For this task, every record below must be reproduced exactly.

####################

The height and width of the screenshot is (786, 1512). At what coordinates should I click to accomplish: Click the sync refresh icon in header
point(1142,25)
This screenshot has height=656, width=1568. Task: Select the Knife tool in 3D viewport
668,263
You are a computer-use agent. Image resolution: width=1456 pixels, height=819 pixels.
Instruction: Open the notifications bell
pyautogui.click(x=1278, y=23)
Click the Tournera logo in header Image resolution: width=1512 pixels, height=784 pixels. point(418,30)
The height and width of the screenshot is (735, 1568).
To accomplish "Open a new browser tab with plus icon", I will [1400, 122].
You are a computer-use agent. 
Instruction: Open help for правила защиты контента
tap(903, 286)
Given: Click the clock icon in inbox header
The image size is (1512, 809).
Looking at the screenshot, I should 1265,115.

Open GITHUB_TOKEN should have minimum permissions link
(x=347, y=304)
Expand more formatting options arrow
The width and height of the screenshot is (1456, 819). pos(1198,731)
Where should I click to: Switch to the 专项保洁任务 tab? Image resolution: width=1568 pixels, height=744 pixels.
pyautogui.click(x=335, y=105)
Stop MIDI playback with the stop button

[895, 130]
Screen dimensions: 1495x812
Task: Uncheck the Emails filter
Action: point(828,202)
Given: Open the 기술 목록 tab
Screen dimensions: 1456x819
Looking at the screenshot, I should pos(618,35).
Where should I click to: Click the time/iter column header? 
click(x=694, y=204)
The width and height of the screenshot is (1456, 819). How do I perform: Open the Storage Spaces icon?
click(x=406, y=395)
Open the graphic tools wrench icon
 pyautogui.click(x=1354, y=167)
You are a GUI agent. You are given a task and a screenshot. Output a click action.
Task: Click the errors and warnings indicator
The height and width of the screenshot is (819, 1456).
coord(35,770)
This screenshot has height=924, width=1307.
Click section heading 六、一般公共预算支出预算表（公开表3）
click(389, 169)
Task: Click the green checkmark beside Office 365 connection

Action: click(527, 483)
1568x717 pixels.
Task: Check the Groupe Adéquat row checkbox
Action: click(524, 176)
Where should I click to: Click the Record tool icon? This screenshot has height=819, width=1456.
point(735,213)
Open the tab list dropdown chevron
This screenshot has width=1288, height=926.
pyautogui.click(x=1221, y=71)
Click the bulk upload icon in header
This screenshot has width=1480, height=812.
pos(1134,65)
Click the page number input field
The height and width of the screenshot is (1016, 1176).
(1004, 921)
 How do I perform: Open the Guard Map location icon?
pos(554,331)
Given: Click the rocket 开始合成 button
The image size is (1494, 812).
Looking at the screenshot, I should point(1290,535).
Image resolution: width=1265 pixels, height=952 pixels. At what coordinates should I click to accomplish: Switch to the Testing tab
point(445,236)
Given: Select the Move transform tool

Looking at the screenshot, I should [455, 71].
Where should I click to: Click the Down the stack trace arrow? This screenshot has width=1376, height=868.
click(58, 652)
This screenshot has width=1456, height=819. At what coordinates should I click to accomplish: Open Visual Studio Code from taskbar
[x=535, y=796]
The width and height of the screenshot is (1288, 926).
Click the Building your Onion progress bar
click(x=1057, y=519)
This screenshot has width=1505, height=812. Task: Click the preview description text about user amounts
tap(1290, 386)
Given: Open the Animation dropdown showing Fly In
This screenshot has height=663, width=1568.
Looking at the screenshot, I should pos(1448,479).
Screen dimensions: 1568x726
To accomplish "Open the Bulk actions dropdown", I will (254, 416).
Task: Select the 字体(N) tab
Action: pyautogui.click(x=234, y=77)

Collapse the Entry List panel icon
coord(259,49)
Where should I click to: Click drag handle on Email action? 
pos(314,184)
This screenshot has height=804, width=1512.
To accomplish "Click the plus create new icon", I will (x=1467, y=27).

####################

Answer space =>
The height and width of the screenshot is (786, 1512). At what coordinates should I click to accomplish: Click the sync refresh icon in header
point(1142,25)
This screenshot has height=656, width=1568. Task: Select the Knife tool in 3D viewport
668,263
You are a computer-use agent. Image resolution: width=1456 pixels, height=819 pixels.
Instruction: Open the notifications bell
pyautogui.click(x=1278, y=23)
Click the Tournera logo in header Image resolution: width=1512 pixels, height=784 pixels. point(418,30)
The height and width of the screenshot is (735, 1568).
To accomplish "Open a new browser tab with plus icon", I will [1400, 122].
You are a computer-use agent. 
Instruction: Open help for правила защиты контента
tap(903, 286)
Given: Click the clock icon in inbox header
The image size is (1512, 809).
Looking at the screenshot, I should 1265,115.

Open GITHUB_TOKEN should have minimum permissions link
(x=347, y=304)
Expand more formatting options arrow
The width and height of the screenshot is (1456, 819). pos(1198,731)
Where should I click to: Switch to the 专项保洁任务 tab? Image resolution: width=1568 pixels, height=744 pixels.
pyautogui.click(x=335, y=105)
Stop MIDI playback with the stop button

[895, 130]
Screen dimensions: 1495x812
Task: Uncheck the Emails filter
Action: point(828,202)
Given: Open the 기술 목록 tab
Screen dimensions: 1456x819
Looking at the screenshot, I should pos(618,35).
Where should I click to: Click the time/iter column header? 
click(x=694, y=204)
The width and height of the screenshot is (1456, 819). How do I perform: Open the Storage Spaces icon?
click(x=406, y=395)
Open the graphic tools wrench icon
 pyautogui.click(x=1354, y=167)
You are a GUI agent. You are given a task and a screenshot. Output a click action.
Task: Click the errors and warnings indicator
The height and width of the screenshot is (819, 1456).
coord(35,770)
This screenshot has height=924, width=1307.
Click section heading 六、一般公共预算支出预算表（公开表3）
click(389, 169)
Task: Click the green checkmark beside Office 365 connection

Action: click(527, 483)
1568x717 pixels.
Task: Check the Groupe Adéquat row checkbox
Action: click(524, 176)
Where should I click to: Click the Record tool icon? This screenshot has height=819, width=1456.
point(735,213)
Open the tab list dropdown chevron
This screenshot has width=1288, height=926.
pyautogui.click(x=1221, y=71)
Click the bulk upload icon in header
This screenshot has width=1480, height=812.
pos(1134,65)
Click the page number input field
The height and width of the screenshot is (1016, 1176).
(1004, 921)
 How do I perform: Open the Guard Map location icon?
pos(554,331)
Given: Click the rocket 开始合成 button
The image size is (1494, 812).
Looking at the screenshot, I should point(1290,535).
Image resolution: width=1265 pixels, height=952 pixels. At what coordinates should I click to accomplish: Switch to the Testing tab
point(445,236)
Given: Select the Move transform tool

Looking at the screenshot, I should [455, 71].
Where should I click to: Click the Down the stack trace arrow? This screenshot has width=1376, height=868.
click(58, 652)
This screenshot has width=1456, height=819. At what coordinates should I click to accomplish: Open Visual Studio Code from taskbar
[x=535, y=796]
The width and height of the screenshot is (1288, 926).
Click the Building your Onion progress bar
click(x=1057, y=519)
This screenshot has width=1505, height=812. Task: Click the preview description text about user amounts
tap(1290, 386)
Given: Open the Animation dropdown showing Fly In
This screenshot has height=663, width=1568.
Looking at the screenshot, I should pos(1448,479).
Screen dimensions: 1568x726
To accomplish "Open the Bulk actions dropdown", I will (254, 416).
Task: Select the 字体(N) tab
Action: pyautogui.click(x=234, y=77)

Collapse the Entry List panel icon
coord(259,49)
Where should I click to: Click drag handle on Email action? 
pos(314,184)
This screenshot has height=804, width=1512.
To accomplish "Click the plus create new icon", I will (x=1467, y=27).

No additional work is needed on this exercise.